What to work on: In three sentences, give a summary of the forum thread below.

Everyone once in a while I watch the pros play SC II and they look like an alien species, frantically making decisions and somehow looking at everything at the same time. Blizzard has managed to make chess with nifty graphics, and aliens shooting lasers or swarming all over each other, and I'm glad the kids today have their new Fischer, Cassanova, and Kasparov types, at least.


----------



## Dim7

Plumbers don't wear ties is a classic.


----------



## Dim7

Anyone here watched Game Theory?

Mario, The Problems with Princess Peach

Mario is COMMUNIST?!?

Skyrim, On the Subject of Arrows and Knees 

Final Fantasy VII, Who Killed Aerith?


----------



## Morimur

Last video game I played was _Street Fighter II_ in the 90s. Haven't touched a game since and I've long lost interest.


----------



## Abraham Lincoln

I must add Neko Atsume here. I love this pointless and simple mobile game.


----------



## Dim7




----------



## bharbeke

Game Theory is great. You have to take the conclusions with a grain of salt, as their primary goal is entertainment, but they bring up some interesting points to ponder.


----------



## Cheyenne

I played a bunch of those tactical RPGs where you moved characters on a grid-based field:









Basically a sort of chess on steroids. I loved Final Fantasy Tactics and Tactics Ogre. Additionally I like Valkyria Chronicles, with an art-style based on water colours, it looks lovely!

Data extract:
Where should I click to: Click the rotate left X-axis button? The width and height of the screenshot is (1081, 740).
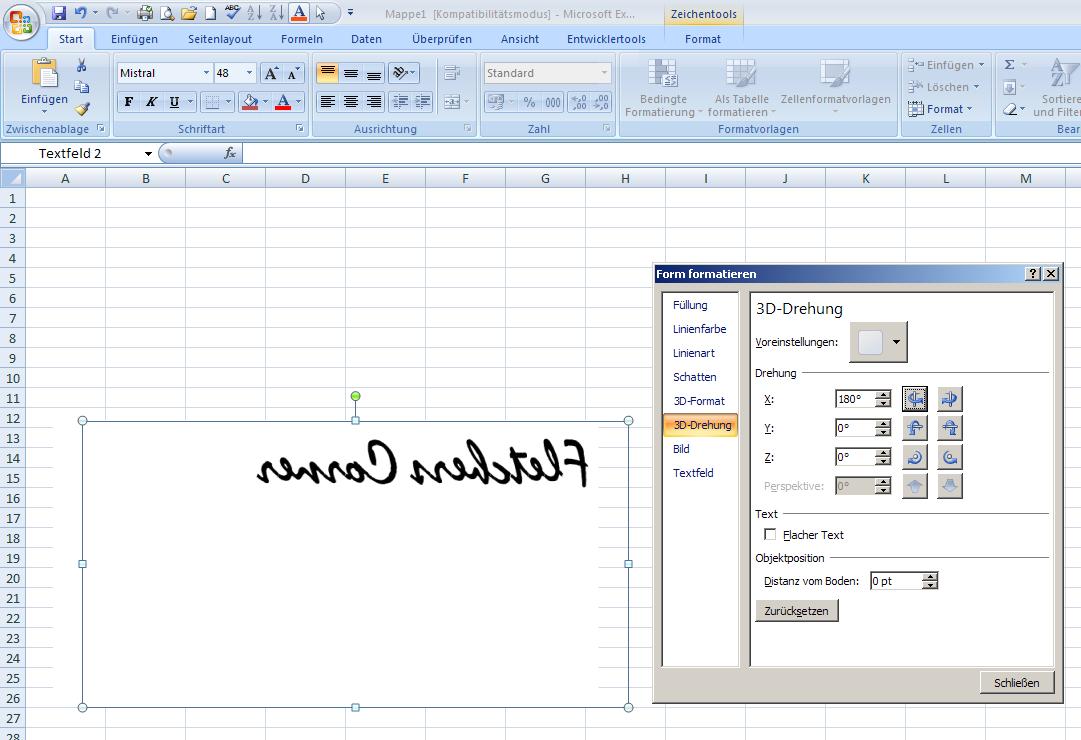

Task solution: The thread opens with a poster saying that pros playing SC II look like an alien species and that Blizzard has managed to make chess with nifty graphics. Dim7 calls "Plumbers don't wear ties" a classic and asks whether anyone has watched Game Theory, which bharbeke calls great while advising that its conclusions be taken with a grain of salt. Other posters mention not having played a game since Street Fighter II in the 90s, loving the simple mobile game Neko Atsume, and enjoying grid-based tactical RPGs like Final Fantasy Tactics and Tactics Ogre, as well as Valkyria Chronicles.